### Reading text:
+--

(Mental) health: stigmatising and misleading

I think it’s perfectly reasonable that people were upset by news that Asda and Tesco were marketing a ‘mental patient fancy dress costume’ given the lack of understanding and stigmatisation of mental health issues. The outfit has now been withdrawn, following many complaints:

The £20 item included clothing, fake blood, a mask and a fake meat cleaver.

Following criticism, including from one “stunned” mental health charity, the store offered “sincere apologies for the offence it has caused”.

It would be making a “very sizeable donation” to mental health charity Mind, Asda added.

In a statement on Wednesday evening, Asda, which is owned by US retail giant Walmart, said the sale had been a “completely unacceptable error”.

+--

### About this exercise:
Do these statements agree with the text about the withdrawn costume? Answer yes or no for each, quoting the words of the text that decide it. 1. The costume was priced at £20. 2. Asda said it would donate to the charity Mind. 3. Asda is owned by Tesco.

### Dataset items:
+--

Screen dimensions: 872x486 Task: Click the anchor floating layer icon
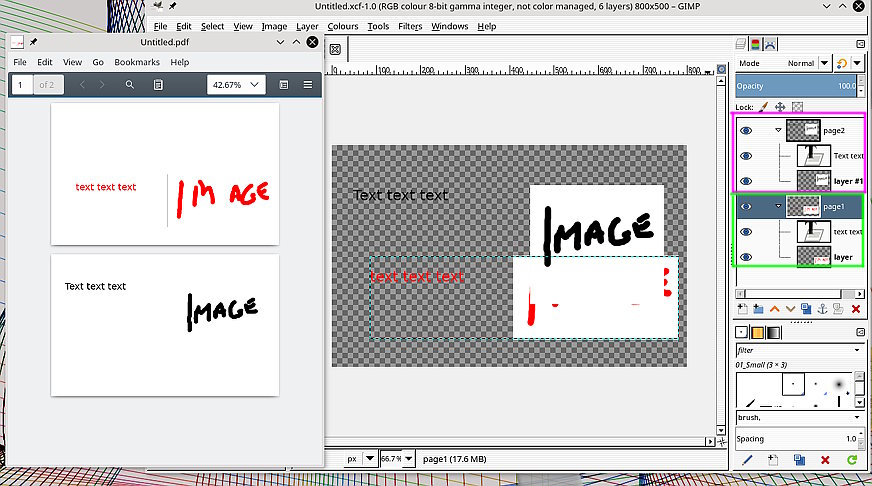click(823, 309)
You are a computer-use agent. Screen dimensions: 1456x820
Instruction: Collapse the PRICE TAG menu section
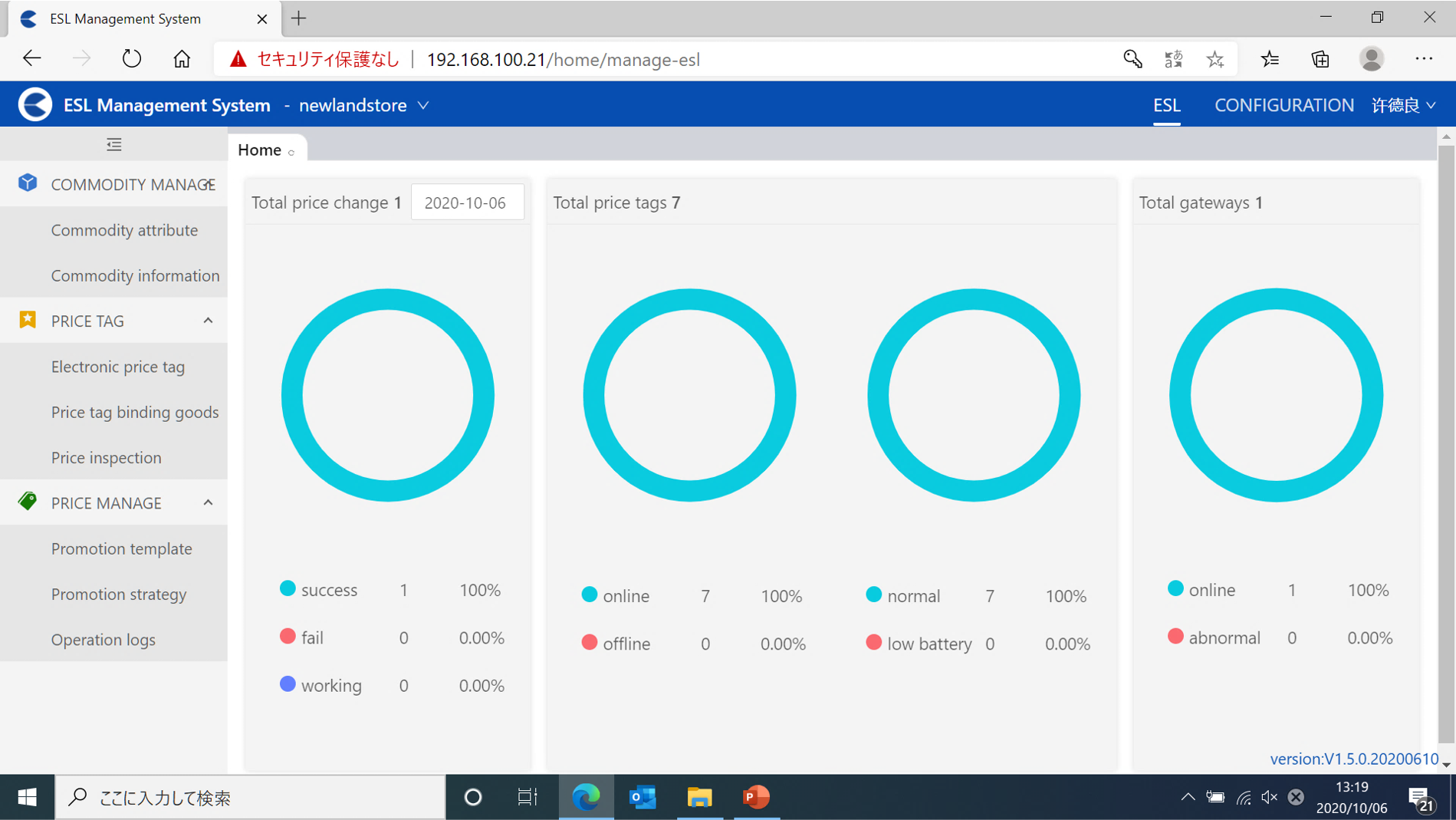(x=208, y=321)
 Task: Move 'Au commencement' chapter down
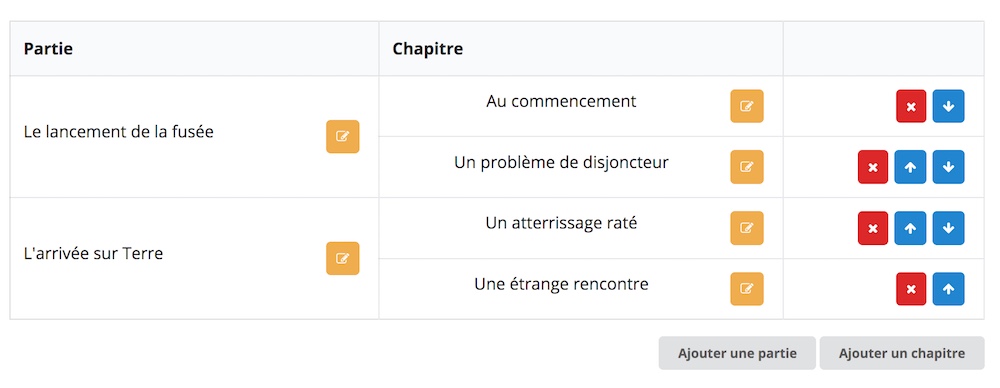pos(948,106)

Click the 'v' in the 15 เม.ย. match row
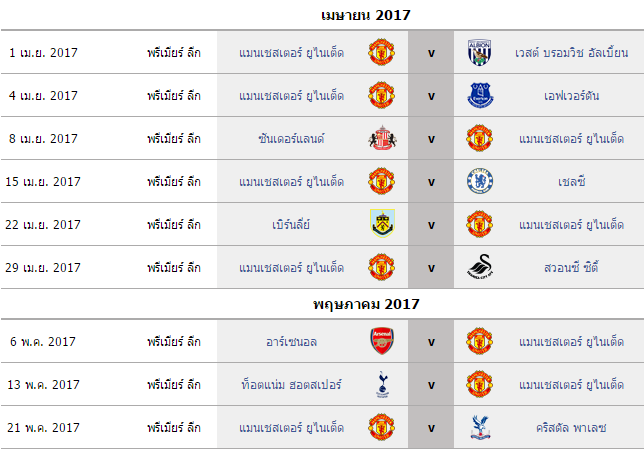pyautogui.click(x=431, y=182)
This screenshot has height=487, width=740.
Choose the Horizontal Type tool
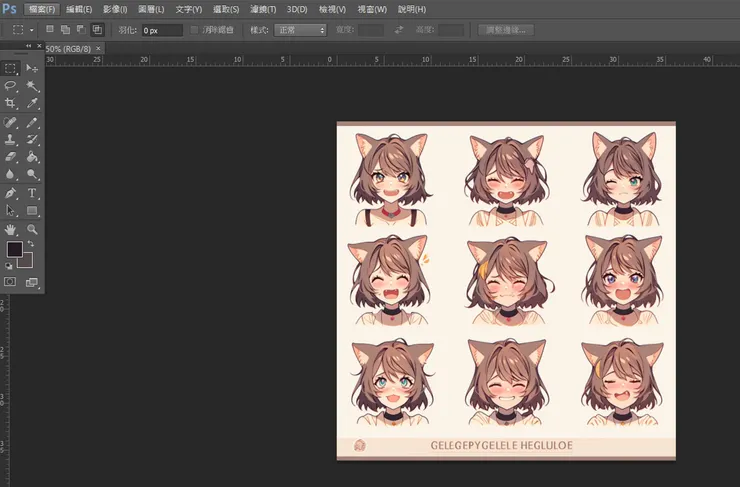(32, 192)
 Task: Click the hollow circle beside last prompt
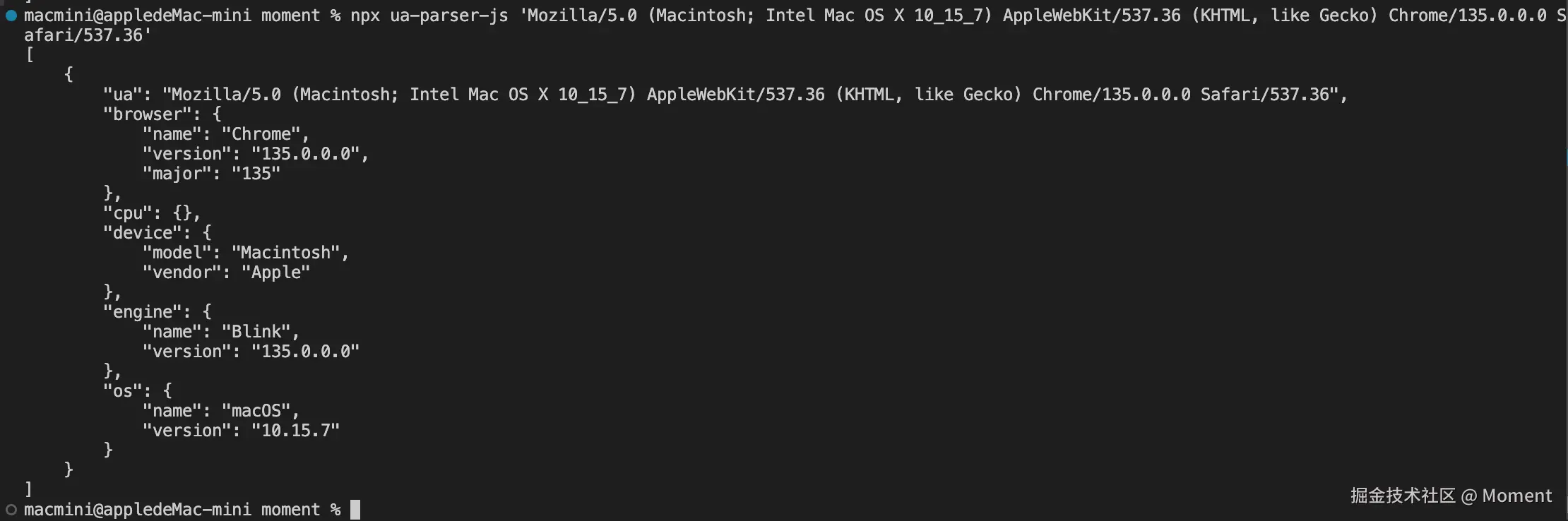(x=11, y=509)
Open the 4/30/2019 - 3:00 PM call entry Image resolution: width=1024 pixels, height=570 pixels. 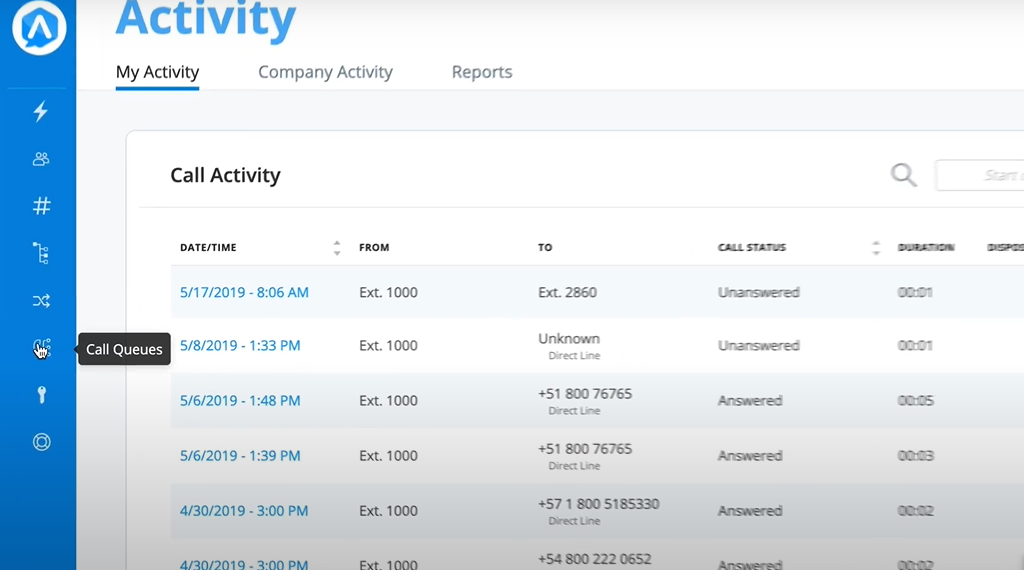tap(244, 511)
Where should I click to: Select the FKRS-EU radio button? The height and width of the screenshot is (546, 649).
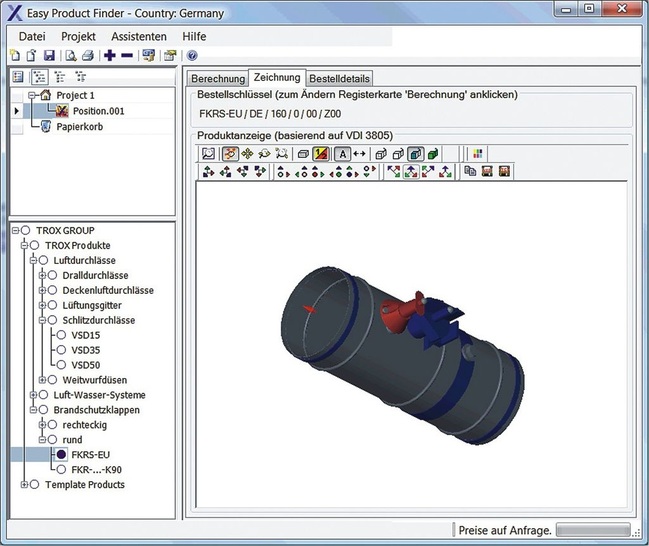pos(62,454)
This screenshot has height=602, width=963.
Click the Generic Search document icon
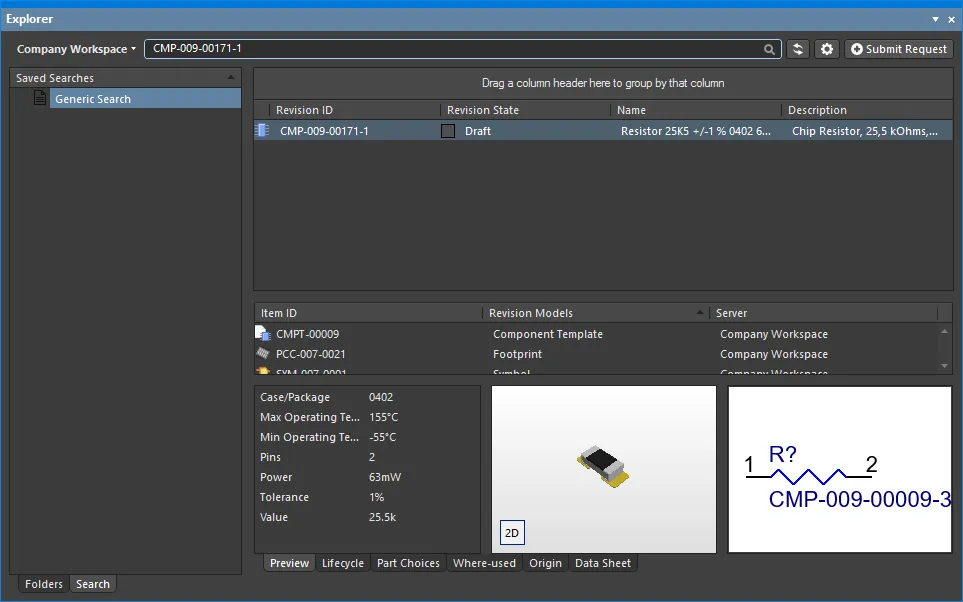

+--

### Response to the exercise:
1. Yes: "The £20 item included clothing, fake blood, a mask and a fake meat cleaver."
2. Yes: "It would be making a “very sizeable donation” to mental health charity Mind, Asda added."
3. No: "Asda, which is owned by US retail giant Walmart"